Galvanizing Ward: Your Armor spells last 120 seconds longer.  As long as you have an Armor spell active, you regain Life every second based on your level (maximum at level 60 is 310).

This skill is huge for close-range Wizards, who need all the damage mitigation they can get, and will adore not having to keep as close of an eye on their Armor spell.  If you are trying to abuse Spectral Blades or otherwise destroy things when they’re near you, you want this skill for your first or second Passive slot.  The regeneration isn’t going to save you from death mid-melee, nor will it make a huge difference in your life expectancy if you get pinned in place, but being able to recover quickly after brief or small melees can mean a lot- and can help you keep from getting into larger ones in the first place.  The less you have to stop and recover, after all, the more you can do to kill things as they approach you, rather than having to evade for as long as you can.  Stack this with other Life-regaining effects for the best value out of it, but don’t drop your Life total in order to get better percentage- that’s suicide right there.

Temporal Flux:
Whenever you deal Arcane damage to an enemy, that enemy is Slowed by 30% for the next 2 seconds.

Arcane damage, particularly to areas or groups, is more common in the Wizard than the other damage types.  This makes Temporal Flux very strong- particularly for variable-range and long-range Wizards, who want to have better control of where they are in relation to their enemies so that they have to worry and reposition less often.  The Slow is also comparable to the lower-end Slow effects available from Frost skills, so in some senses this can be used with Disintegrate to make it act almost exactly like Ray of Frost- which can be a very desirable effect, particularly with the penetration ability that Disintegrate has.  This skill can also be very defensively strong when combined with the self-centered explosions available to an Arcane-focused Wizard.  There’s the added point that since this doesn’t directly impact your damage, it’s easier to not fill your entire Active skill set with Arcane damage and still take advantage of the skill without losing out on something.  Also, like Conflagration, this works most effectively in a party, since you’re making your targets easier fodder for your melee allies.

Critical Mass: When you score a critical hit, you may reduce the cooldowns of all your skills currently on cooldown by 1 second.
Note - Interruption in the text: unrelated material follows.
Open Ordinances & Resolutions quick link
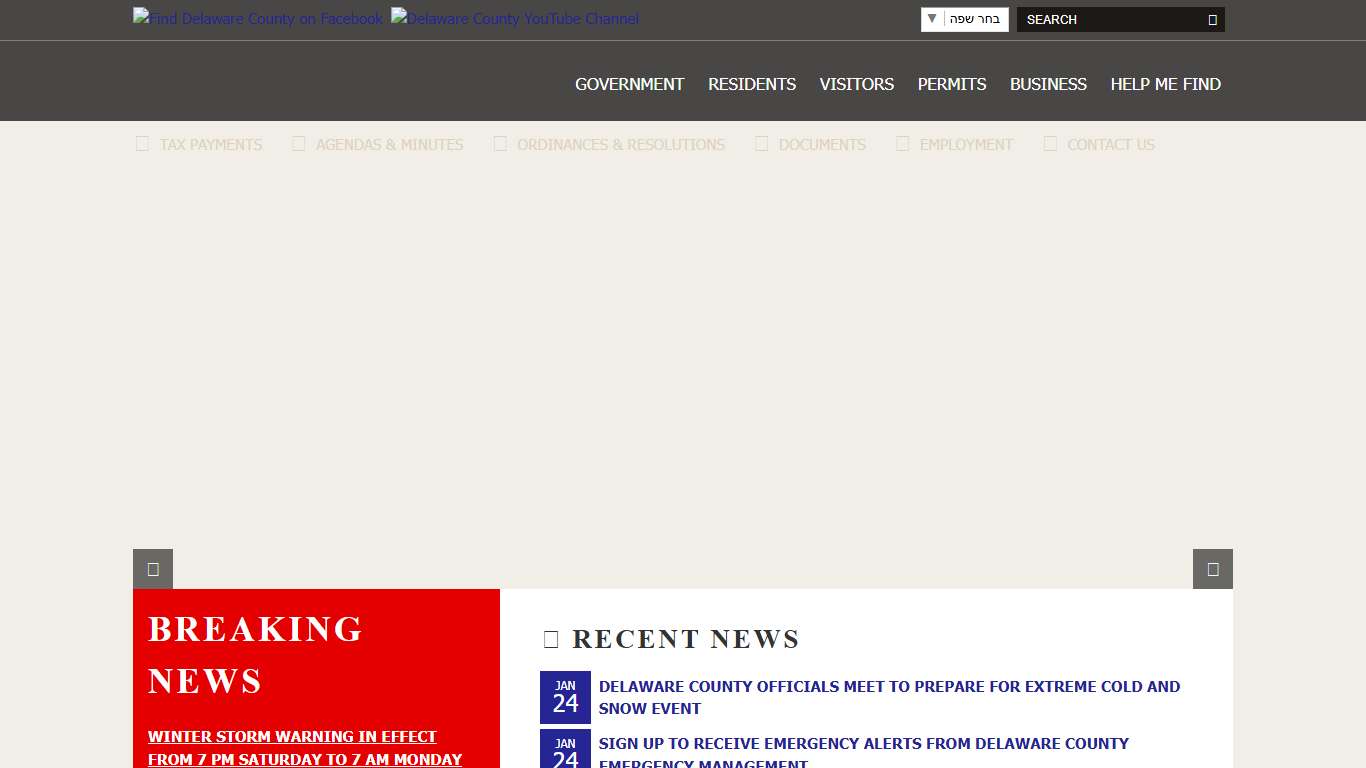Image resolution: width=1366 pixels, height=768 pixels. (x=620, y=144)
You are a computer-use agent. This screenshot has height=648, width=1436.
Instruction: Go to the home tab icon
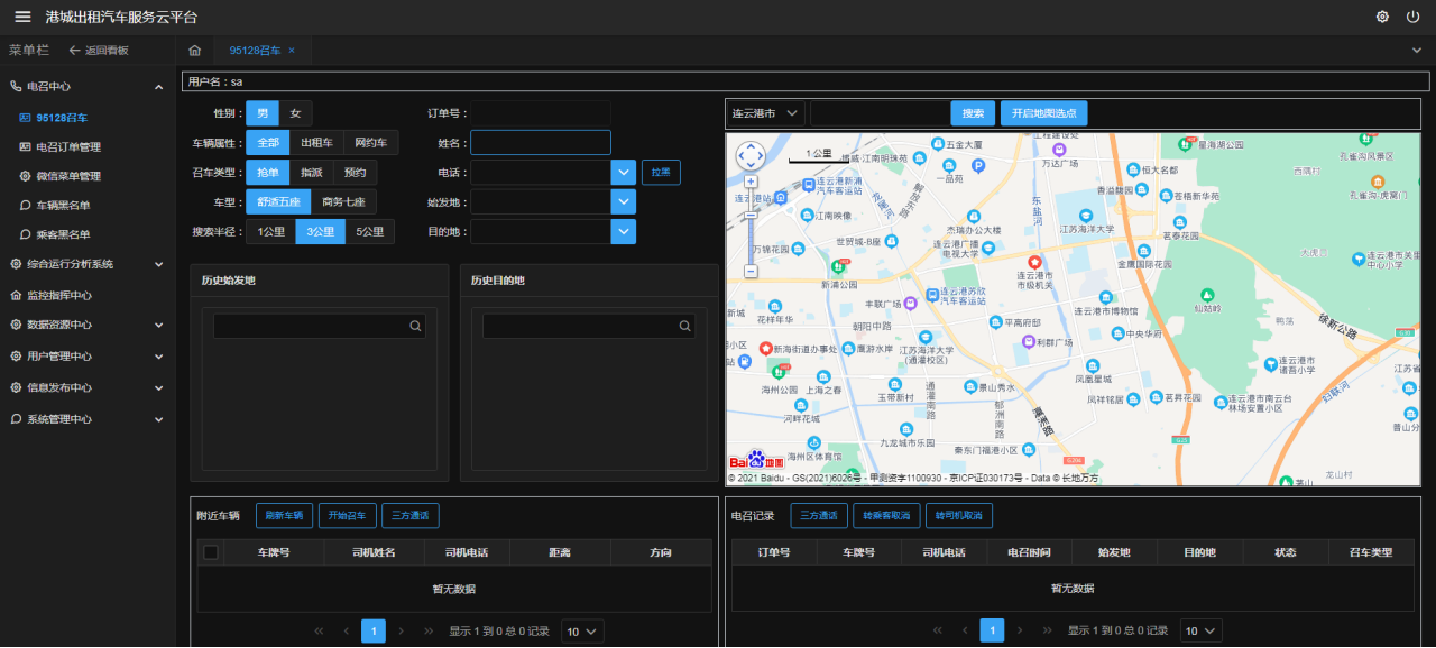tap(195, 50)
This is the only passive skill that a Wizard has to support a focus on critical hits, and it’s actually very strong to a cooldown-heavy Wizard.  Unfortunately, this is the only passive skill that a Wizard has to support a focus on critical hits, so it’s unlikely to take effect all that often.  Evocation is simply flat-out more reliable than Critical Mass, and since most of the cooldown skills a Wizard has possess relatively short cooldown periods anyways, there’s not much call to improve on things.  This is a third-slot Passive skill really, for use in case you have Evocation and would like to sometimes have your cooldowns end just a touch early.